As Leo warned: "If unbridled license of speech and of writing be granted to all, nothing will remain sacred and inviolate; even the highest and truest mandates of natures, justly held to be the common and noblest heritage of the human race, will not be spared. Thus, truth being gradually obscured by darkness, pernicious and manifold error, as too often happens, will easily prevail." That is what has happened in the American public square. And the result has been the slaughter of 35 million innocent lives in this country alone.

Archbishop Chaput is a good man and is no doubt well-intentioned in his approach to the rights of the Church in America. But, with all due respect, the Archbishop got it only half right when he told the gathering at the prayer breakfast that "Belief in God has profoundly shaped what Americans believe about human dignity; the law; the common good; and justice. To cut God out of the public square is to cut the head and heart from our public life."

This is only half the truth, because public authority must not only refrain from cutting God out of public life, it must also not hesitate to exclude from public life the voices of those who oppose God and his eternal law and thereby insidiously work for the ruin of the state, the death of innocents, and the destruction of all that is good and holy, as our American experience confirms.

Many modern churchmen seem to have lost sight of the obvious: that it does no good to insist that the voice of God be just one of many voices in the public square, for to insist on this is implicitly to deny His supreme authority. This is what the modern prelate fails to recognize as he, along with the rest of the Western world, falls prey to the dogma of pluralism.

After forty years of confusion and drift in the Church, accompanied by a near-total collapse of public morality throughout the West, it is long past time for the hierarchy of the Catholic Church to rediscover and advance with all vigor the doctrine of the Social Kingship of Jesus Christ. For as Pius XI warned the Church in Quas Primas:

The rebellion of individuals and states against the authority of Christ has produced deplorable consequences. We lamented these in the Encyclical Ubi arcano; we lament them today: the seeds of discord sown far and wide; those bitter enmities and rivalries between nations, which still hinder so much the cause of peace; that insatiable greed which is so often hidden under a pretense of public spirit and patriotism, and gives rise to so many private quarrels; a blind and immoderate selfishness, making men seek nothing but their own comfort and advantage, and measure everything by these; no peace in the home, because men have forgotten or neglect their duty; the unity and stability of the family undermined; society in a word, shaken to its foundations and on the way to ruin. We firmly hope, however, that the feast of the Kingship of Christ, which in future will be yearly observed, may hasten the return of society to our loving Savior.

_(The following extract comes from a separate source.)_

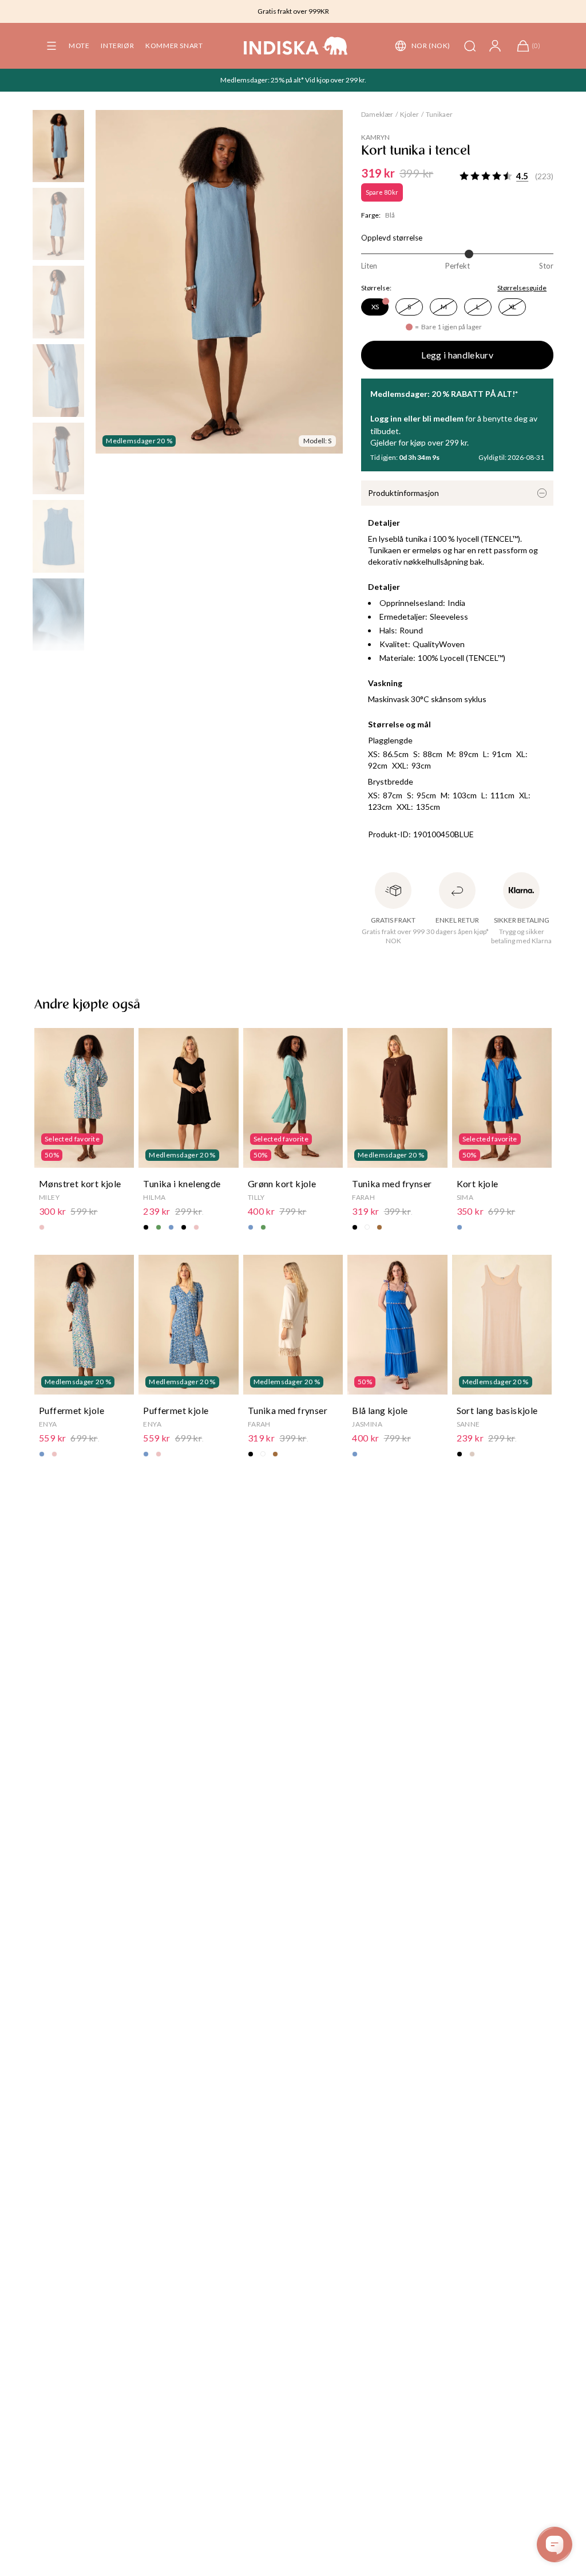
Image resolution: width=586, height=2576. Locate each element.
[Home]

It was indeed the Kingship of Christ that the Mother of God came to proclaim and secure at Fatima. The restoration of the Social Kingship is precisely what the Consecration of Russia entails. That Consecration will be obtained infallibly, because God has decreed it. Until then, however, the human elements of the Church remain enthralled by the dogma of pluralism  —  perhaps the Adversary’s greatest tactical success (however temporary) in his long war against Christ and His Church.